Provided material:
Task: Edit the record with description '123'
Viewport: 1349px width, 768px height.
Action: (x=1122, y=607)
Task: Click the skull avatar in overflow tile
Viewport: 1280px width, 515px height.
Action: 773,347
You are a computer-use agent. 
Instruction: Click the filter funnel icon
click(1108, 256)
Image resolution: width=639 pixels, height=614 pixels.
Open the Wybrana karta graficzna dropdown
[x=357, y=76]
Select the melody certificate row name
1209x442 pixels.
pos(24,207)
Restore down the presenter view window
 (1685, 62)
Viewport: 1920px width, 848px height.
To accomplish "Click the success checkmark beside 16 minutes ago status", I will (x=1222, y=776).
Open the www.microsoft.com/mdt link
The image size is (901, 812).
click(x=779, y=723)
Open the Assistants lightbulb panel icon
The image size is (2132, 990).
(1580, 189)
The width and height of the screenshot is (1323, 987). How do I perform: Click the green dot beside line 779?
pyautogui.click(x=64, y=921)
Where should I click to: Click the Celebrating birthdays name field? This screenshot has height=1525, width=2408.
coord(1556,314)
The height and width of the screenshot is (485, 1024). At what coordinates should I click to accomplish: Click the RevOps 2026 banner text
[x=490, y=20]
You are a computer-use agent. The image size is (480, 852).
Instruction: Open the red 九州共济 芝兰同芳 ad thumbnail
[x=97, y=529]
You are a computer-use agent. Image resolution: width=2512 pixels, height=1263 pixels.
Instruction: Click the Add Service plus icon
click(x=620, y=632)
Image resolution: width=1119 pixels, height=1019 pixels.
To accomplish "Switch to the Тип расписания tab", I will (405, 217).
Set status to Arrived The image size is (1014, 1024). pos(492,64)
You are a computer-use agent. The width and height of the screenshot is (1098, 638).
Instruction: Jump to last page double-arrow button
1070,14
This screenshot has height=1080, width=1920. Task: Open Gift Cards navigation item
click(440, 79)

Task instructions:
Reproduce every line of the listing above verbatim, in its original order.

Full output:
Task: Edit the record with description '123'
Viewport: 1349px width, 768px height.
Action: (x=1122, y=607)
Task: Click the skull avatar in overflow tile
Viewport: 1280px width, 515px height.
Action: 773,347
You are a computer-use agent. 
Instruction: Click the filter funnel icon
click(1108, 256)
Image resolution: width=639 pixels, height=614 pixels.
Open the Wybrana karta graficzna dropdown
[x=357, y=76]
Select the melody certificate row name
1209x442 pixels.
pos(24,207)
Restore down the presenter view window
 (1685, 62)
Viewport: 1920px width, 848px height.
To accomplish "Click the success checkmark beside 16 minutes ago status", I will (x=1222, y=776).
Open the www.microsoft.com/mdt link
The image size is (901, 812).
click(x=779, y=723)
Open the Assistants lightbulb panel icon
The image size is (2132, 990).
(1580, 189)
The width and height of the screenshot is (1323, 987). How do I perform: Click the green dot beside line 779?
pyautogui.click(x=64, y=921)
Where should I click to: Click the Celebrating birthdays name field? This screenshot has height=1525, width=2408.
coord(1556,314)
The height and width of the screenshot is (485, 1024). At what coordinates should I click to accomplish: Click the RevOps 2026 banner text
[x=490, y=20]
You are a computer-use agent. The image size is (480, 852).
Instruction: Open the red 九州共济 芝兰同芳 ad thumbnail
[x=97, y=529]
You are a computer-use agent. Image resolution: width=2512 pixels, height=1263 pixels.
Instruction: Click the Add Service plus icon
click(x=620, y=632)
Image resolution: width=1119 pixels, height=1019 pixels.
To accomplish "Switch to the Тип расписания tab", I will (405, 217).
Set status to Arrived The image size is (1014, 1024). pos(492,64)
You are a computer-use agent. The width and height of the screenshot is (1098, 638).
Instruction: Jump to last page double-arrow button
1070,14
This screenshot has height=1080, width=1920. Task: Open Gift Cards navigation item
click(440, 79)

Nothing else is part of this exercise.